Haciendo camino

Nos va sucediendo cada vez  con más inquietud interior y sus ecos colisionan con  la membrana de  la piel, ahora ya menos sensible a los vaivenes de la  existencia.

 

Llenar cuartillas con palabras cuenta, sentimos turbación al saber que tras más medio siglo  forjándolo interrumpidamente todos los días en la vivienda o en docenas de redacciones asfixiantes por el humo de tabaco, no hemos cimentado nada válido, solamente  hojas escritas  convertidas en  motas de olvido tras la primera luz de alba en el periódico provinciano.

 

Estamos recogiendo amarras, y aunque el espíritu intenta no rendirse, tal vez debido a la rutina de los años, él sabe una  evidencia inconmensurable: si de las miles de cuartillas escritas y publicadas, se salvan una veintena, serían demasiadas. Lo mismo acontece con la docena y media de libros. De ellos un puñado de páginas de los cuatro tomos de “Cartas a Patricia”, pudieran mantenerse acaso en el afecto de un lector. Fuera de ahí, nada. Polvo y arena que lleva el aire.

 

Y aún así, en medio de esta doliente realidad, y aunque la obra literaria no ha servido de nada, he gozado de uno de los dones más extraordinarios producidos en el Cosmos tras millones de años luz: la vida.

 

Es hermoso saber, y ayuda al instante de la partida definitiva, que estoy formado de polvo de estrellas y hacia esas partículas radiantes regresaré en el momento preciso.
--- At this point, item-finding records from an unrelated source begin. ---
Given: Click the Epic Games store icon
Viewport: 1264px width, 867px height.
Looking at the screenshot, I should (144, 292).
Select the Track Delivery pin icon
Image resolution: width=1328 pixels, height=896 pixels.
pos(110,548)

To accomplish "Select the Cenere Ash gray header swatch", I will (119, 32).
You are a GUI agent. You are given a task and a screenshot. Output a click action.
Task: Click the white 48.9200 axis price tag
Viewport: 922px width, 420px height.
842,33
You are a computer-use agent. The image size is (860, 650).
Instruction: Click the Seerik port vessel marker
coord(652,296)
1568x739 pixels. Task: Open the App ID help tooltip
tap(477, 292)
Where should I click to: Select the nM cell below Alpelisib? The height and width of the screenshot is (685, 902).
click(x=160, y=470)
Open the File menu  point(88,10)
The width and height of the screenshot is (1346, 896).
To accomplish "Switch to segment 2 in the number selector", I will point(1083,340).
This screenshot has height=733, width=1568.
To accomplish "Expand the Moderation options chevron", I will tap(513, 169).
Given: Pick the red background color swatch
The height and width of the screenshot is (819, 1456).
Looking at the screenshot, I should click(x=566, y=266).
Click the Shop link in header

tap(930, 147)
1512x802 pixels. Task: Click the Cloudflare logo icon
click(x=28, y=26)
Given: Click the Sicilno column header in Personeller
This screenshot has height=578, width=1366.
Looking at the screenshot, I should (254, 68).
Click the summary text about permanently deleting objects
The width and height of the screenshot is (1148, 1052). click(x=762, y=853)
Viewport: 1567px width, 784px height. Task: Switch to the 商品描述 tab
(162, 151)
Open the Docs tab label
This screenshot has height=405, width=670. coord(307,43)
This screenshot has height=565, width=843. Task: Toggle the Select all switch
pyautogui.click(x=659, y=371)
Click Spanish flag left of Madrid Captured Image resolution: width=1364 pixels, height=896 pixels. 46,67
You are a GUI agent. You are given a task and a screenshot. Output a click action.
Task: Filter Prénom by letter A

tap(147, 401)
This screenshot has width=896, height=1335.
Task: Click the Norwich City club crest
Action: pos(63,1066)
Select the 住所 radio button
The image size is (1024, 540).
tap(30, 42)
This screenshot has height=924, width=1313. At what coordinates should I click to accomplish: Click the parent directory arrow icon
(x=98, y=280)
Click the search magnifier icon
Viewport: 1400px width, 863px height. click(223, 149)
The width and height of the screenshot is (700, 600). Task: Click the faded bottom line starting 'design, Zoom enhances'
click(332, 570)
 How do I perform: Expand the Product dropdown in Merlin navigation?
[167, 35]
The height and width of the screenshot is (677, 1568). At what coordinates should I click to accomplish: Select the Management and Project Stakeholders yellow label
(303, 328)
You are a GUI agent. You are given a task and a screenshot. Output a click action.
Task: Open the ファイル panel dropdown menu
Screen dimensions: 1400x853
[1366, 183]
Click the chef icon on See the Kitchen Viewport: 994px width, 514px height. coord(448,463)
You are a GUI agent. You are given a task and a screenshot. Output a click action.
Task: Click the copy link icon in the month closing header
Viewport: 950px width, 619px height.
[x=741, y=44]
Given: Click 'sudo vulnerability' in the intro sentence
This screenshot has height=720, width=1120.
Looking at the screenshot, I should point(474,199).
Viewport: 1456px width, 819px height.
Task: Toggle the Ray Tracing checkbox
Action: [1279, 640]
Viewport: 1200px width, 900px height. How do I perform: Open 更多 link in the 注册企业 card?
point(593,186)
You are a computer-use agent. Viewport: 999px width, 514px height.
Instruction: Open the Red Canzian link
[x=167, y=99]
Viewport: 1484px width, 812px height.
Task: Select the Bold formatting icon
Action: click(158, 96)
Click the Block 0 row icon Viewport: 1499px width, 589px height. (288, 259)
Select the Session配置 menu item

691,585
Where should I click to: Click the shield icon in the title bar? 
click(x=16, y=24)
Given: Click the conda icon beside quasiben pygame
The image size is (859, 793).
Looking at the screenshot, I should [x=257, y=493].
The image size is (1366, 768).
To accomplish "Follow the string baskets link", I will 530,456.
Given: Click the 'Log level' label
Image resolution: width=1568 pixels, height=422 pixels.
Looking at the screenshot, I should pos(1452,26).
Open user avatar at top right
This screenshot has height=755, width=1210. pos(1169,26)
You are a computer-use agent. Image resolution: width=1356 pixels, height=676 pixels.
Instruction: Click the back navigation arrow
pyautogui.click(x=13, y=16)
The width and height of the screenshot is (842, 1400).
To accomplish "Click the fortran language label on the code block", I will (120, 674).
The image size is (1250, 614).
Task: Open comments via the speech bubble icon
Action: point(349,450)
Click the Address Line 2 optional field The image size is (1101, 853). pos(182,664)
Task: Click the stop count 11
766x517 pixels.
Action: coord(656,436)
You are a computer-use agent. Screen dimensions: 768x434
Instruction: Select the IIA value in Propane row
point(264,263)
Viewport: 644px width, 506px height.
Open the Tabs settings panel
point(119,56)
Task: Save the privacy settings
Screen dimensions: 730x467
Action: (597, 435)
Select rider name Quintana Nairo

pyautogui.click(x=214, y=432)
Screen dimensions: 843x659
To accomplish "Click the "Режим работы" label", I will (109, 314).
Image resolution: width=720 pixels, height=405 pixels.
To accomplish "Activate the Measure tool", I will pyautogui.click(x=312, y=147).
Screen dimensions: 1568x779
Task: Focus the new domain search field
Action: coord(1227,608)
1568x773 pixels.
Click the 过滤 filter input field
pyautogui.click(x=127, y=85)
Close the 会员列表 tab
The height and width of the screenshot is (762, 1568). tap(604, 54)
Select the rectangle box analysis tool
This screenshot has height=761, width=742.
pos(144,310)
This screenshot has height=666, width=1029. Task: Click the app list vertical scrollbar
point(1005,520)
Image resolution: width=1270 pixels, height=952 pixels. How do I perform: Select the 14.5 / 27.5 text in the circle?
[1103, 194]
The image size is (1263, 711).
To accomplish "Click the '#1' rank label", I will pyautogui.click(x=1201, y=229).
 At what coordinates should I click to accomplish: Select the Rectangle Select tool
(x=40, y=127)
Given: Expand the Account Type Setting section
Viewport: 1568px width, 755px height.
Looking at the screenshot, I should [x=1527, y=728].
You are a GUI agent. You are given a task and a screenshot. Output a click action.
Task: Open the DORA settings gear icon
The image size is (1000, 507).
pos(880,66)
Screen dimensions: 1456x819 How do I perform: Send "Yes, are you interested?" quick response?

Soy eterno. Todos los humanos lo somos.

 

Esto permite hacer la columna de hoy con más serenidad interior y menos desasosiego.

 

En este penúltimo viaje, igual  a otros ya escondidos en la memoria furtiva, íbamos  de la mano de Stendhal, cicerón de lujo,  cuya compañía implícita, al saber tasar  la obra humana,  fue de una ayuda inapreciable. El sendero lo marcaba “La Cartuja de Palma”.

 

Al describir unas ánforas añosas o simplemente un paisaje bucólico, se convierte en el primer precursor del turismo tal como lo conocemos hoy, aunque ya no se miren las obras bellas  con igual celo. Viajamos  más y observamos menos. Las agencias de viaje poseen un lema económico: apurar la mirada y no reposar los pies.

 

 "Paseos por Roma" es fruto de tres viajes a Italia, el primero en 1800
cuando acompaña a las tropas de Napoleón y se  instala, siendo subteniente de caballería, en Milán.  En ese tiempo, tras haber seguido con pasión y celo desmedido al corso, descubrió que el poder supremo envilece y, cuando llega al límite máximo, es un frenesí que arruina la propia autoridad, la embriaga  y le causa  delirio.

 

Once años después regresa y comienza “Historia de la pintura en Italia”, cae en los brazos de Angélin Bereyter, y es el  comienzo de un turbión  amoroso en las tierras   de Francesco Petrarca, cuyos versos a Laura acrecentaron las alboradas de su alma.

 

En julio de 1827, en compañía de un grupo de amigos, entre los que hay varias damas, viaja a Nápoles,  Ischia, Roma y Florencia. Llega a Milán de regreso a París, pero es expulsado por la policía austriaca, entonces dueña de la ciudad. A la búsqueda de un empleo en las orillas del Sena, trabaja en el vademécum que en estos momentos, mientras hilvano la crónica, se adormece sobre mi mesita de noche: “Paseos por Roma”. 

 

En sus hojas manuscritas  Stendhal – seudónimo de Henri Beyle - advierte que  son el resultado de una  caminata, y fueron escritas  sobre los senderos caminando  o en la tarde al regresar, ya cansado,  al hotel.

 

 "Supongo – dice mirando al Tiber  - que alguna vez alguien llevará uno de estos volúmenes en su bolsillo al recorrer Roma”.

 

La eterna Roma, al reflejo de los pinos azuzados sabe, en la lejanía,  a incienso y mirra. Las costas napolitanas, a pescado salobre, pizza, vino macerado   hurgado en las laderas del  Vesubio, callejuelas tarambanas donde todo es posible a la clara luz de sus  días incandescentes; farallones despellejados hacia Marina Grande en Capri, gaviotas casi reidoras y paseos brumosos sin rumbo por los torreones de las atalayas de Tiberio.


¿Y la política?  Un zumbido que hiere.  Sin ella seríamos parias, la libertad se congelaría y ya no seríamos viajeros, sino desterrados. Nos veríamos en la obligación de cambiar a Stendhal por Kavafis y buscar   con ahínco la anhelada  Ítaca.